One of the largest castles in Japan, the Nagoya Castle was constructed in the early Edo period by Tokugawa Ieyasu - the founder and the first shogun of the Tokugawa shogunate of Japan - to defend the city against attacks from Osaka. The castle is particularly famous for its golden two dragon-headed fish carving known as Shachihoko, found at the top of the tower structure. Measuring up to 2.5 metres in height and weighing over 1.2 tonnes, the majestic carving was once thought to have the power to ward off fire and it is currently considered by many to symbolize the Nagoya city. Other highlights are the castle's three-storey turrets and the three gates. A museum is also located within the premises of the museum, showcasing the castle's rich history with a number of exhibits.

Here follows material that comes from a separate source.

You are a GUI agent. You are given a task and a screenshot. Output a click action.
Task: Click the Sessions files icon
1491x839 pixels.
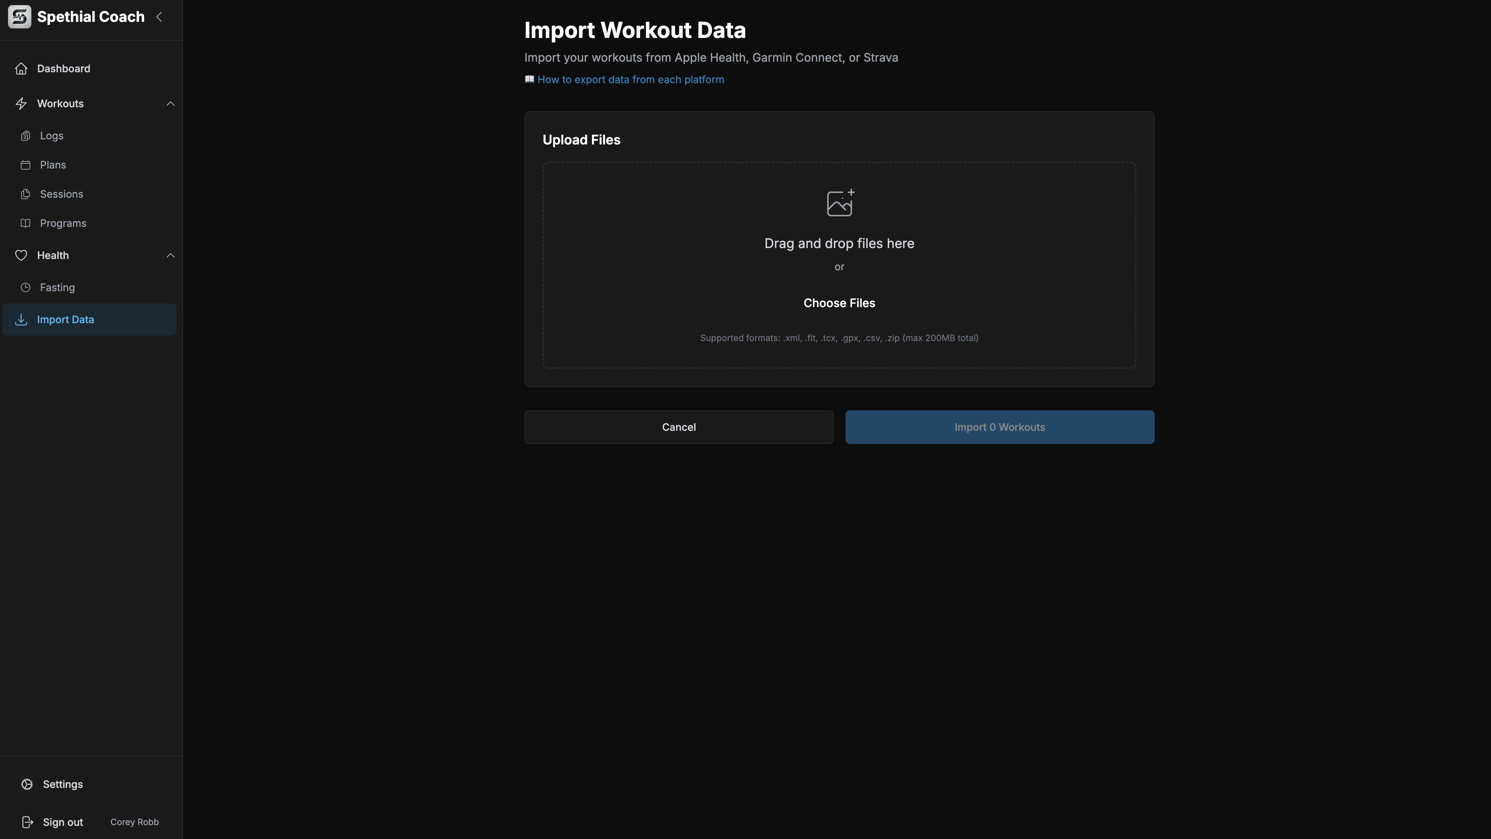[x=26, y=194]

Tickets cost around ¥500 per person
Open from 9:00 a.m. to 4:30 p.m.
Around 1 hour
Adults, Families, Senior Guests, Young Adults
The Shachihoko carvings and the history museum
Designated prayer room facilities at the Nagoya Castle will be unavailable, but it is possible to enquire the locals for a private area to make use of during prayer times.
Halal food at the Nagoya Castle will be unavailable but visitors could choose to go to one of the several Halal restaurants located in the near vicinity of Nagoya.